I think one of the first audiobooks I had was a read-along version of Return to Oz, with pictures from the 1985 movie. I also had a pretty big collection of Puddle Lane books, which if you are unfamiliar with, was a TV series for children about the adventures of a magician. Later, the series was turned into books to teach children to read, and depending on your reading level, you would chose (in order) blue, green, orange, purple and red. Then I forgot about audiobooks until I bought a cassette recording of Jude the Obscure, which was on discount. I was reading Charles Dickens at the time and I thought it might be fun to also read some Thomas Hardy (this was about 10 years ago, so maybe that’s why the cassettes where on discount; I even had to go and buy a Walkman – also on discount).

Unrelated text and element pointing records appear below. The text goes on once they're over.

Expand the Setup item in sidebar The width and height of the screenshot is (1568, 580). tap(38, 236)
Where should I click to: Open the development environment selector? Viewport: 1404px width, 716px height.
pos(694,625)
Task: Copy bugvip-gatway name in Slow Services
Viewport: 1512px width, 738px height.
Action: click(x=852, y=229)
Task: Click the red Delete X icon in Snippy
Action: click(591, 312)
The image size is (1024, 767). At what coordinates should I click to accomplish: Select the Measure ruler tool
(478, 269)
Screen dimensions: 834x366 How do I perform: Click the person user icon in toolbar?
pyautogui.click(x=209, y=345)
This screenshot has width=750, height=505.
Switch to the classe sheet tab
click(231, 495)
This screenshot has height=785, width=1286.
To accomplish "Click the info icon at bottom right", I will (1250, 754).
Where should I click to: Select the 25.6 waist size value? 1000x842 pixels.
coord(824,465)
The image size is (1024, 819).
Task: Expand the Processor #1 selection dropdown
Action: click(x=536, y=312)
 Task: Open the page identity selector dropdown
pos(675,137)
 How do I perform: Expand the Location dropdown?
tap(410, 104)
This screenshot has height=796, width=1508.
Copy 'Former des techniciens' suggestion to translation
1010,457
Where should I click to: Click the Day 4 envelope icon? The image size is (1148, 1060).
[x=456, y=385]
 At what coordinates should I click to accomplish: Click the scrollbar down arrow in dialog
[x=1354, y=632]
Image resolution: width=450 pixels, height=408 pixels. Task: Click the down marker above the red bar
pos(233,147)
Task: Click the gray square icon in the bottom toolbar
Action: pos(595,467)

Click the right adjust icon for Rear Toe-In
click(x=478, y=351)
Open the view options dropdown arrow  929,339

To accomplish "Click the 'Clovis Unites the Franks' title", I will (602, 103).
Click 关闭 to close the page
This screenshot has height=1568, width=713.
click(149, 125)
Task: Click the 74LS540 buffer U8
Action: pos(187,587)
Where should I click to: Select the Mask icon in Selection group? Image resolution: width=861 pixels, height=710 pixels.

Not quite there yet… until Moby Dick
Afterwards, I got a bootleg copy of The No.1 Ladies Detective Agency by Alexander McCall Smith, which was quite fun to listen to, since the readers did the South African accent (the novel is about a woman of “traditional” build who opens a detective agency in Botswana). However, I wasn’t quite sold on audiobooks yet, until I bought an audiobook copy of Moby Dick, which changed my life. Ok, it didn’t change my life, but it did change both my ideas on audiobooks and my opinion of Herman Melville.
I’d been trying to read Moby Dick ever since I’d left high school; I’d get past the first three pages and then get bored. After listening to the audiobook version though, Moby Dick has become one of my favourite books of all time. I like it so much I’ve quoted it in almost every single essay I wrote at university (I think I even quoted it in a Linguistics essay on the comparison between Chomskyan and anti-Chomskyan theories). Moby Dick is pure poetry; the cadence of the language is superb, the story is beautifully written, and everything in it just thrills me. I could listen to that book forever; it would be my deserted island book (you know… if you where on a deserted island, what book blah blah blah…).
Sadly, this method of liking the canons of literature didn’t work with Shakespeare’s plays (yet). “How dare you call yourself a writer and not like/understand Shakespeare?” the disembodied voices of the writer gods might say. I thought that if audiobooks helped me with Melville, then perhaps movies would help me with Shakespeare; you have to really see ‘The Bard’ to get a sense of his work, that’s what they tell me.
I’d already gone to see Shakespeare on-stage with The Comedy of Errors and Much Ado about Nothing some time ago, so they were not really fresh in my memory . Then I rented all the films and theatre versions on DVD of Hamlet that I could find (and yes, I watched them all. I liked the Kenneth Branagh one but mainly because it has Kenneth Branagh in it). Still though, no ‘aha’ moment. But I have my eye on a BBC dramatization of Hamlet read by Kenneth Branagh.
So, with this post, I conclude my three-part blog post on Audiobooks, and I ask you: “If you could listen to any author of any time reading their own work, who would you pick?”